### About this task:
For the listing below, show each line that includes the string "computer".

++++ Source records ++++

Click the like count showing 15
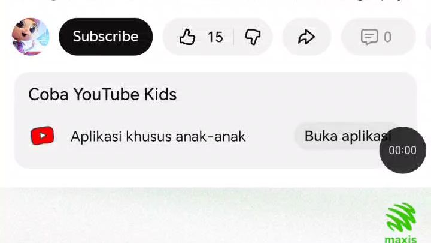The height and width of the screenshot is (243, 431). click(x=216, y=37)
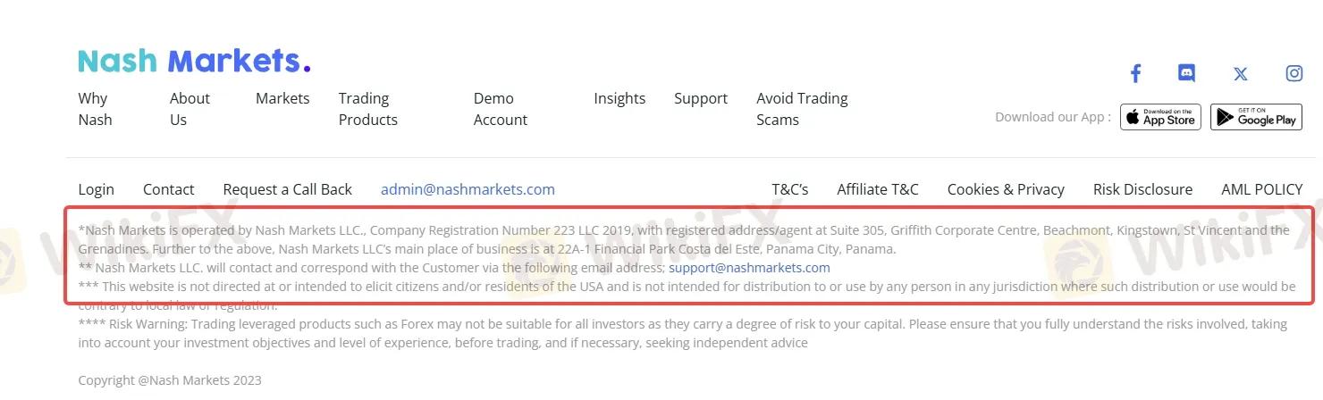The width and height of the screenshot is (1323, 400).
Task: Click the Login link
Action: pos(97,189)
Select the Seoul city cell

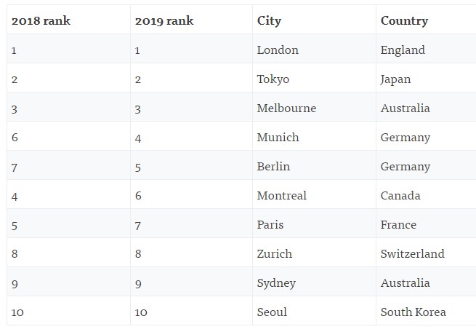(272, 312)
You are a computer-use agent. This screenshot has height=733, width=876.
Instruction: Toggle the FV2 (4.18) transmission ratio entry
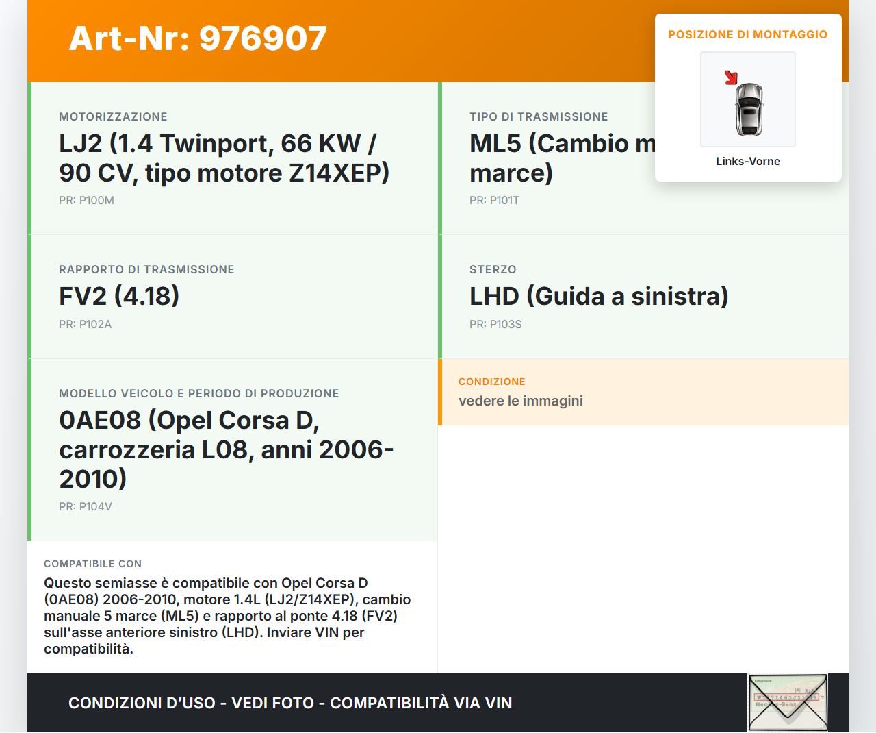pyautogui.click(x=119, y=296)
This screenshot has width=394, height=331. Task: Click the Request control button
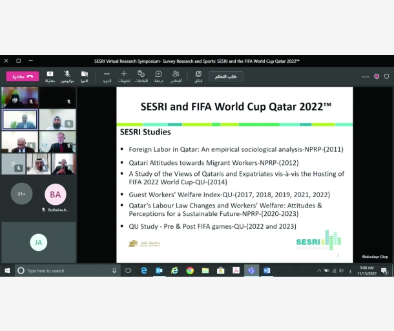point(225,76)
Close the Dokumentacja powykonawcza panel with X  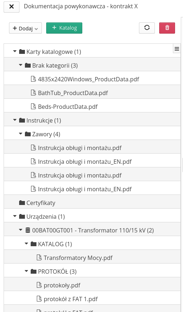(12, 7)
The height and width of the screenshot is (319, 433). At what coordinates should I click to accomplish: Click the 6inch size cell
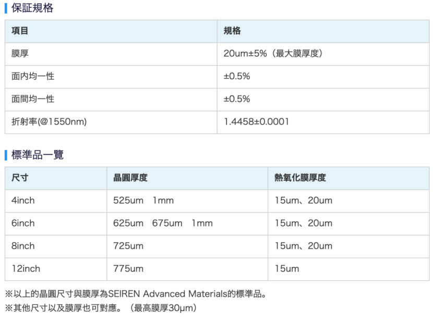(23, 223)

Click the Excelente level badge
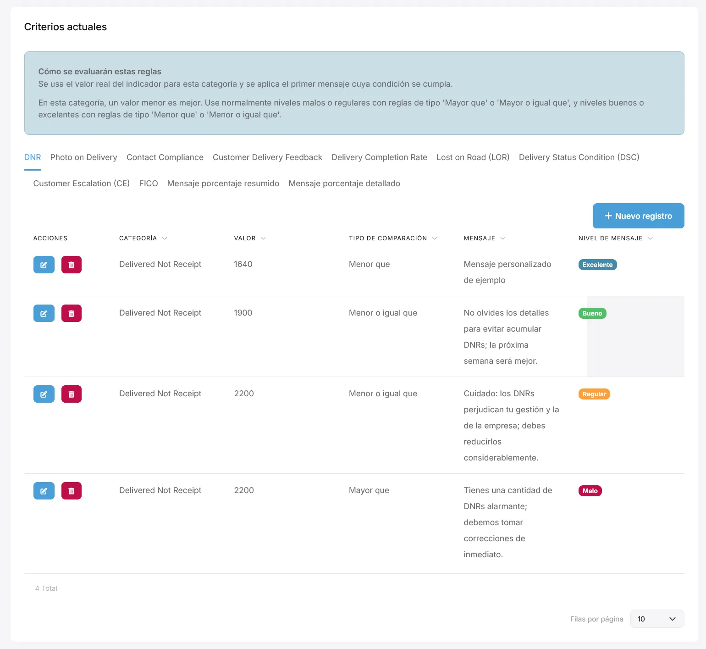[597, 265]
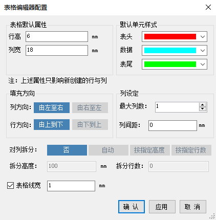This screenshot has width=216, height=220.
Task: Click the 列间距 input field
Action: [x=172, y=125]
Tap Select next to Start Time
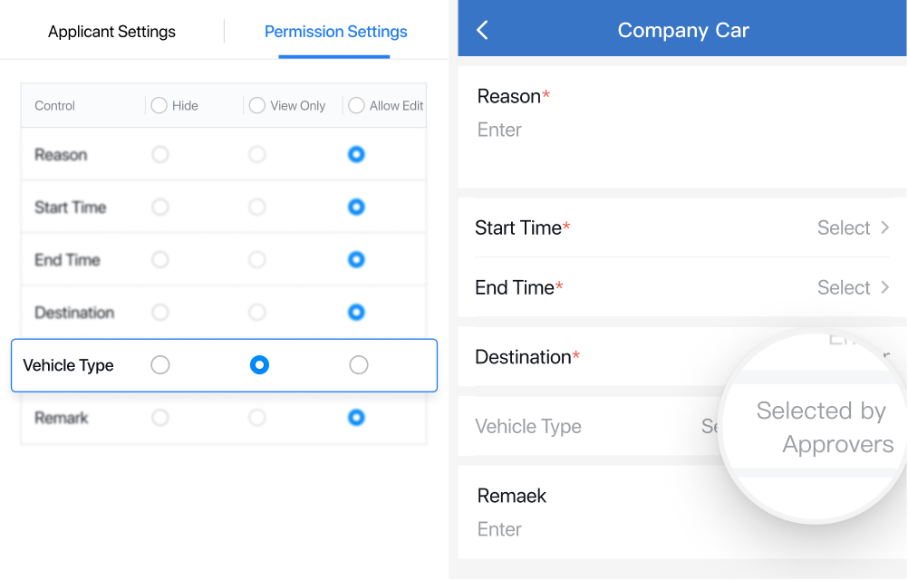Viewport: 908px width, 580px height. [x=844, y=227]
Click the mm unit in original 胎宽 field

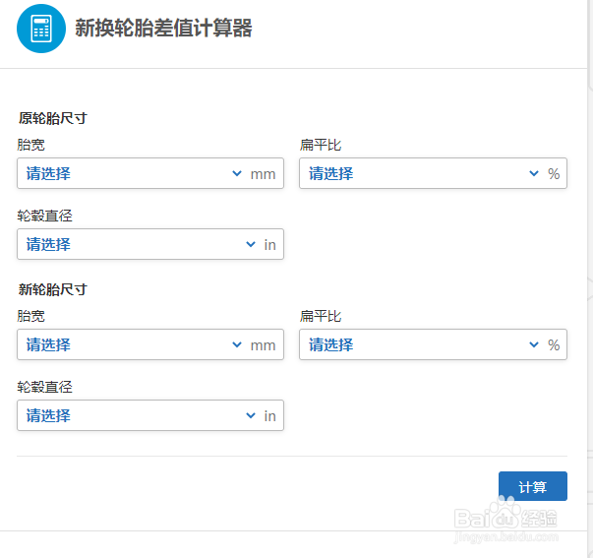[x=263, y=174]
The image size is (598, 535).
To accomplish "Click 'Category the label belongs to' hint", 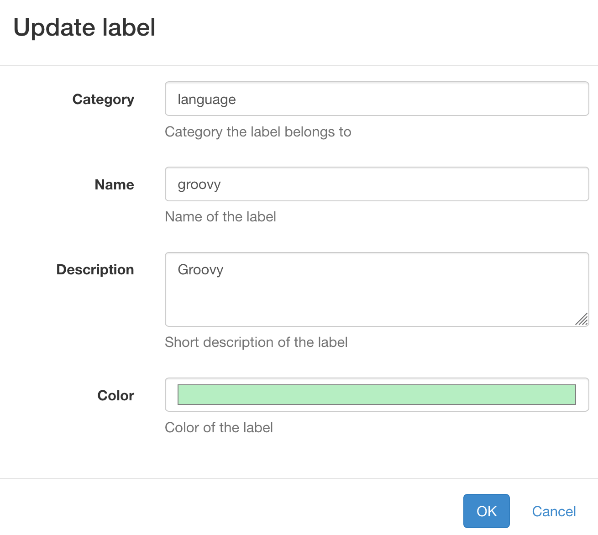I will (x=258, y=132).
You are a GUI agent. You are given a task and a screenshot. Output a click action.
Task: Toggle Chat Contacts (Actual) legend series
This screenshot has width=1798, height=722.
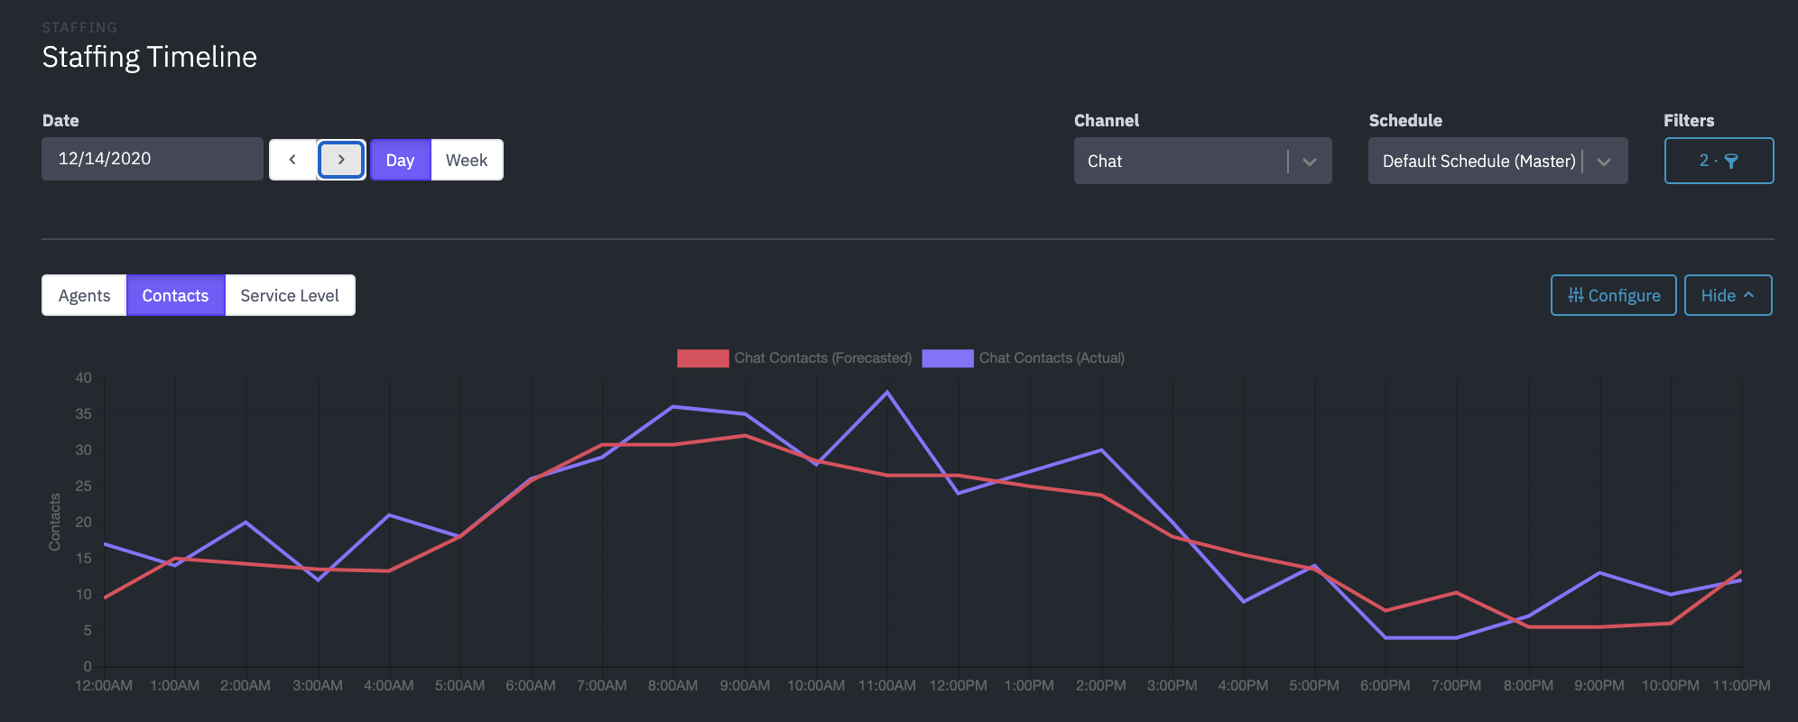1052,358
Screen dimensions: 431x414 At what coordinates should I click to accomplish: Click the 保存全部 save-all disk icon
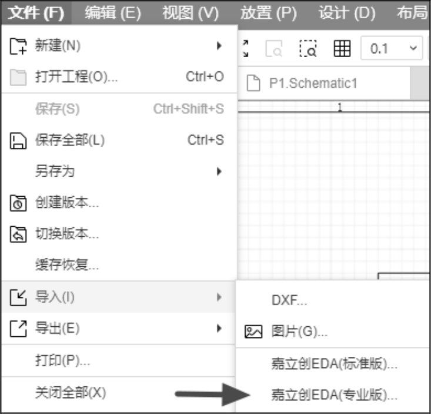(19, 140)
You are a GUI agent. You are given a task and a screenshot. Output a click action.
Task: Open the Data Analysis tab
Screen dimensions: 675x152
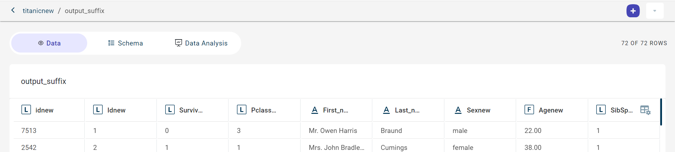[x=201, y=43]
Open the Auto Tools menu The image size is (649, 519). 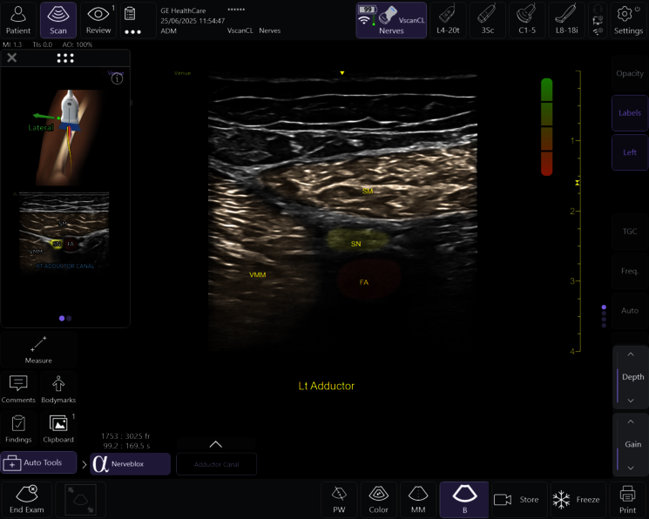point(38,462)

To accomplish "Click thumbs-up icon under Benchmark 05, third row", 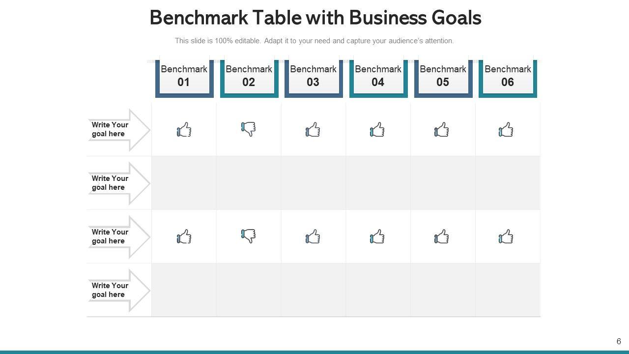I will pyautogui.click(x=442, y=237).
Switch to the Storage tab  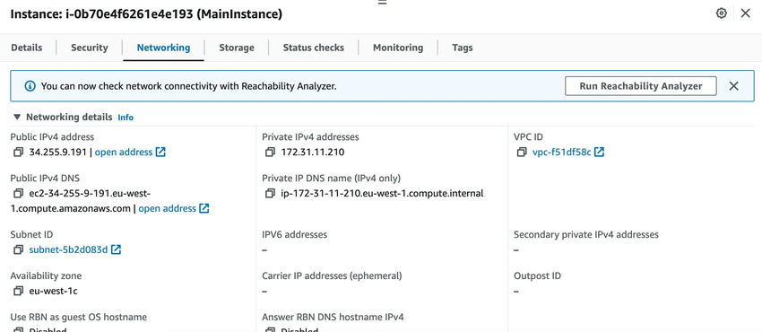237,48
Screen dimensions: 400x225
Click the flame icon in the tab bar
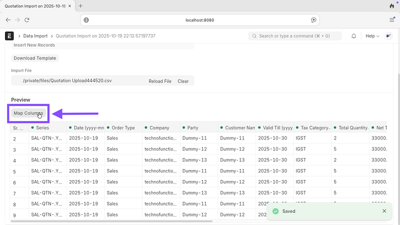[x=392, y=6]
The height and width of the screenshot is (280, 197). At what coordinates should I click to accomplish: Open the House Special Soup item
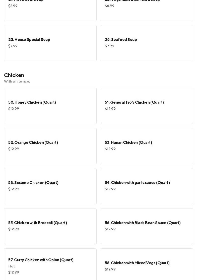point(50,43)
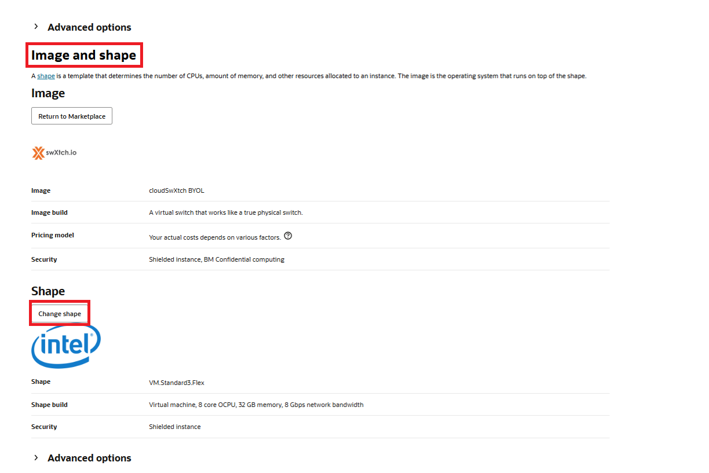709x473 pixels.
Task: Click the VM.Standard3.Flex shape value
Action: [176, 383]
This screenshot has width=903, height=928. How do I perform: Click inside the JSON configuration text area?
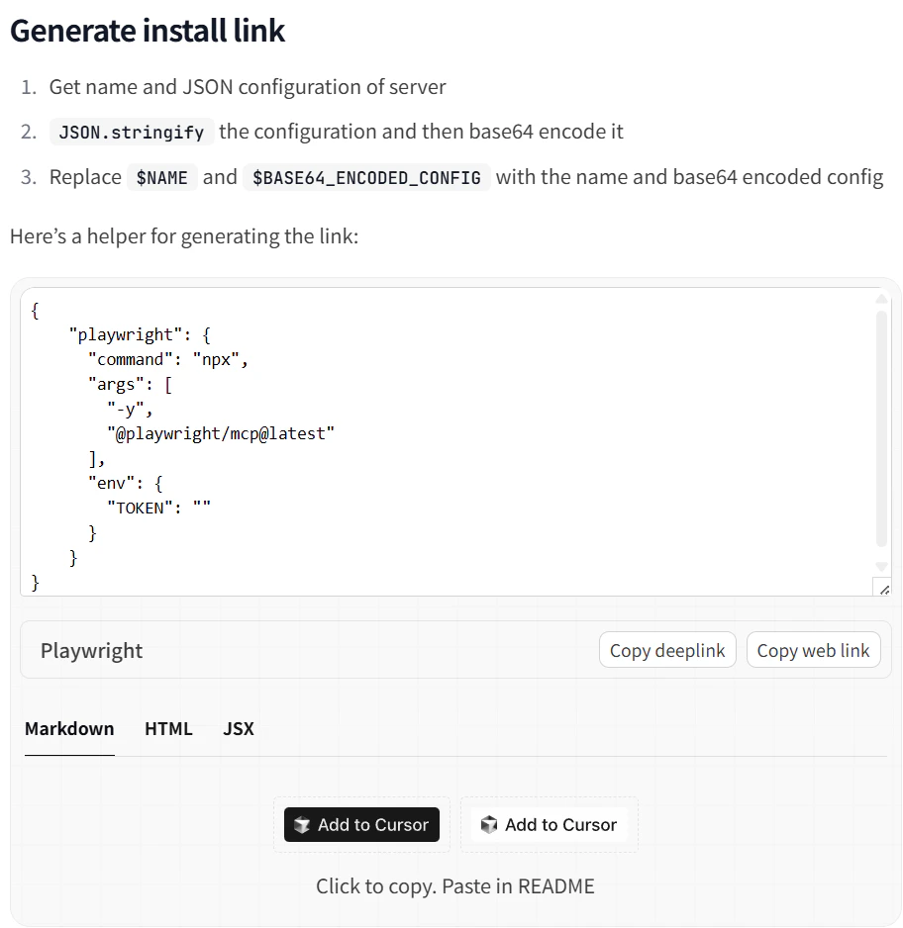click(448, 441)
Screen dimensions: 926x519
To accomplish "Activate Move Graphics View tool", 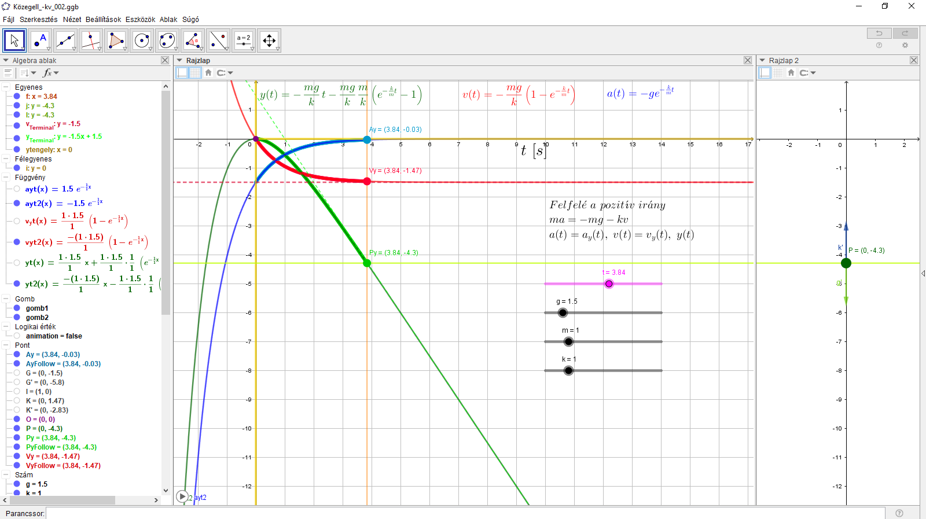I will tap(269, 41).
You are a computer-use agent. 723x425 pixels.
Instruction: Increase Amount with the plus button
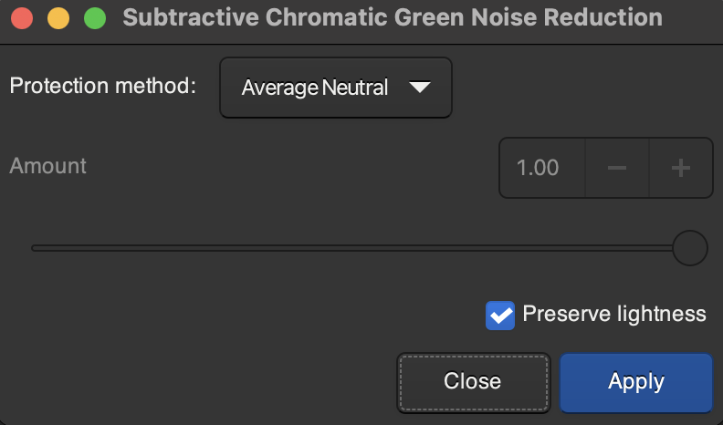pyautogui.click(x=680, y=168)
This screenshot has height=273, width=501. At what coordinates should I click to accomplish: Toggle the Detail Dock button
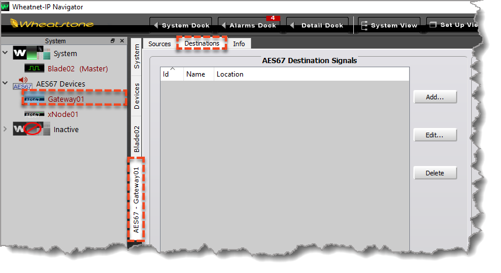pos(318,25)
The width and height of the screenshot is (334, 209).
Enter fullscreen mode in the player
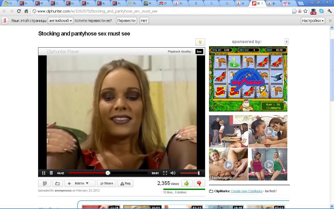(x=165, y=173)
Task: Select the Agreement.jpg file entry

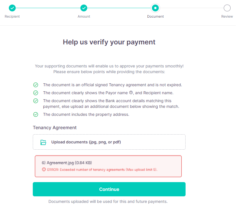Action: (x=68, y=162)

++++

### Response:
You are a computer-use agent. This screenshot has height=733, width=876.
You are a computer-use agent. 723x425 pixels.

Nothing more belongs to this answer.